### Document text
= = = =
Welcome all to another edition of The 8 Ball. With winter in full swing around most of the country, Liana and I decided to tackle games that evoke the season in our view. I tried to pick games that make you think about winter, or snow, and the various things associated with it. Some of these games have a Christmas-bent, but only a few. Let's begin:



8. Lost Planet: Extreme Condition



The entire point of Lost Planet was that you're on a planet frozen over and that heat is the commodity. "T-Eng" (Thermal Energy) in the game is used to power your mech and stop your character from freezing up. You get more by finding it on the ground, killing the Akrid enemies, or destroying things in the environment (barrels, crates, vehicles). The thing about Lost Planet is that it actually does simulate the freezing temperatures of cold weather/blizzard conditions. For a launch 360 game, it actually holds up fairly well also, and still looks good.

7. World of Warcraft



The Feast of Winter Veil has been around for 7 years now and is still one of my favorite events in World of Warcraft. The event has changed over the years but it has boiled down to three basic things: rescuing Metzen the Reindeer, take on The Abominable Greench, and getting the yearly gifts from Greatfather Winter. Rescuing Metzen used to be a real pain back in the old days, having to fly out to Tanaris to free him, but they moved him next to the Greench a few years ago. I enjoy this event because everyone has a fair shot of actually getting the event gift/trinket. As opposed to the Halloween one, or Direbrew, everyone can get the unique item. It feels refreshing and not feeling like a waste of time, something the Halloween Event continues to foster even at this year.

6. Skyrim



A good chunk of Skyrim's map feels like it is on a glacier. The land is all white, icebergs dot the waterways and it snows like crazy in some spots (the mage school for one). More than that, when you do venture up around these parts, the world can feel desolate and isolated from the lower areas. The game does a good job of making it feel empty, at least until you are jumped by wolves, a Dragon, or some Frost Atronachs. There wasn't a lot of outside variety in Skyrim, either being no temperature or the hellish blizzards, but it got the point across well.
= = = =
### Data records

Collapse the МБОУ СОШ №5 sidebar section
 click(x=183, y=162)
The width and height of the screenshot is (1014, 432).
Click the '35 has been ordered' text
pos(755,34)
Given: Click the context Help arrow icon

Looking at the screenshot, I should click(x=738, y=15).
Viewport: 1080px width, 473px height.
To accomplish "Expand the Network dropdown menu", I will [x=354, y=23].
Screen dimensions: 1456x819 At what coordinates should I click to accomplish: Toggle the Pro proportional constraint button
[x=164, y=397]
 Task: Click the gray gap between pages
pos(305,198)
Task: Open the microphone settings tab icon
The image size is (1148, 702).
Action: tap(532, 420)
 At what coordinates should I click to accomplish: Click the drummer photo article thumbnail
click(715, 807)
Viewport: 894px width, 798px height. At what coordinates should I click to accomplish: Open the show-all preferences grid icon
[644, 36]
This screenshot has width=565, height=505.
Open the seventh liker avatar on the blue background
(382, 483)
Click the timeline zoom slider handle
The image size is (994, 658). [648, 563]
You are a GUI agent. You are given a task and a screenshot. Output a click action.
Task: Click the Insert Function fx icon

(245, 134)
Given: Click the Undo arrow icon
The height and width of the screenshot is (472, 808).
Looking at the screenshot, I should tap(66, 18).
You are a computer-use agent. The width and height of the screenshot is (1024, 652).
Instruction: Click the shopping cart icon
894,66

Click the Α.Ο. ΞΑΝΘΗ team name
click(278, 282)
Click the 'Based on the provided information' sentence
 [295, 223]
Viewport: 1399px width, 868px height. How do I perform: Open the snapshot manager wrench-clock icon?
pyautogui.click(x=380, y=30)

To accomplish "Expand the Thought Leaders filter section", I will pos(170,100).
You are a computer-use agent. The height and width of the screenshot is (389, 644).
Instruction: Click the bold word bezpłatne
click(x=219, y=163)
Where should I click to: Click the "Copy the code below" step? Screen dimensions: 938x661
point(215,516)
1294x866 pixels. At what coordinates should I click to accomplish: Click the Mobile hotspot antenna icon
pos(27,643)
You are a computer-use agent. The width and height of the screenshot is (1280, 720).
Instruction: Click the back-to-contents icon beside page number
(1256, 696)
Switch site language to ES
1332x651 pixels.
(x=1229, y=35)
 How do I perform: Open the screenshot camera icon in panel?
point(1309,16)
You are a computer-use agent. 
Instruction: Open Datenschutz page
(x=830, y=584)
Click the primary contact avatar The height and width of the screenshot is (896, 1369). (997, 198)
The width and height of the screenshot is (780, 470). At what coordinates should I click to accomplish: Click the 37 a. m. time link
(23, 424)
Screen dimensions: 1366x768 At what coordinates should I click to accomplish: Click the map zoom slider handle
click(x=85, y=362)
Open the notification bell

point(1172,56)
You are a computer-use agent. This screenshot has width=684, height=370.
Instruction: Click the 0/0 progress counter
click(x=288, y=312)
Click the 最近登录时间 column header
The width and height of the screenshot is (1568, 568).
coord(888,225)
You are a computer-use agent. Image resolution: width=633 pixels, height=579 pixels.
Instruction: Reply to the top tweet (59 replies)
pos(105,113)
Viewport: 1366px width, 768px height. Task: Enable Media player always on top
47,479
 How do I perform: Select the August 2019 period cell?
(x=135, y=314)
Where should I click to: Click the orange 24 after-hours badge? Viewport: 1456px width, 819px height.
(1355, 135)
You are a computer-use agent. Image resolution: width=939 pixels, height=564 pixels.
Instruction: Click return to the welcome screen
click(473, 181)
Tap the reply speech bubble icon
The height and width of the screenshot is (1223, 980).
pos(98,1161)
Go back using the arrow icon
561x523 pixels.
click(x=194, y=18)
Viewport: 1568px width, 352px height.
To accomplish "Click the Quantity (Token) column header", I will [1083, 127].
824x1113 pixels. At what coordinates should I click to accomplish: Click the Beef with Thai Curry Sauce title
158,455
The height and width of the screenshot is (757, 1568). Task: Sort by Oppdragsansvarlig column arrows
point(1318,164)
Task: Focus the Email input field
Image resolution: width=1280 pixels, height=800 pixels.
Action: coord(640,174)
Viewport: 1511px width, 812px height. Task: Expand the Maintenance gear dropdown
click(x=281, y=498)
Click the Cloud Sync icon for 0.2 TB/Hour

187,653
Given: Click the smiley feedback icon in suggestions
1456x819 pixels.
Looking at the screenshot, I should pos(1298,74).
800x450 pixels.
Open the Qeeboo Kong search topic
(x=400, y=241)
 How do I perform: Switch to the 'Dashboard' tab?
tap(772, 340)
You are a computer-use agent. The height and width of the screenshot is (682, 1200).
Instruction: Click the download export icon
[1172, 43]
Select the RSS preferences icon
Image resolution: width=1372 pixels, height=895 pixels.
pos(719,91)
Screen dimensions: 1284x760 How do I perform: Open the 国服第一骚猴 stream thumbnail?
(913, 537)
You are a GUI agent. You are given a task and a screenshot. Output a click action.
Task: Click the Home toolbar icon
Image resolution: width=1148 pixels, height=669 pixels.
= = = =
### What you need to do
Copy everything from "The Feast of" down to "at this year." in the piece on winter games, renaming "Greench" to "Grinch" throughout.

### Solved problem
The Feast of Winter Veil has been around for 7 years now and is still one of my favorite events in World of Warcraft. The event has changed over the years but it has boiled down to three basic things: rescuing Metzen the Reindeer, take on The Abominable Grinch, and getting the yearly gifts from Greatfather Winter. Rescuing Metzen used to be a real pain back in the old days, having to fly out to Tanaris to free him, but they moved him next to the Grinch a few years ago. I enjoy this event because everyone has a fair shot of actually getting the event gift/trinket. As opposed to the Halloween one, or Direbrew, everyone can get the unique item. It feels refreshing and not feeling like a waste of time, something the Halloween Event continues to foster even at this year.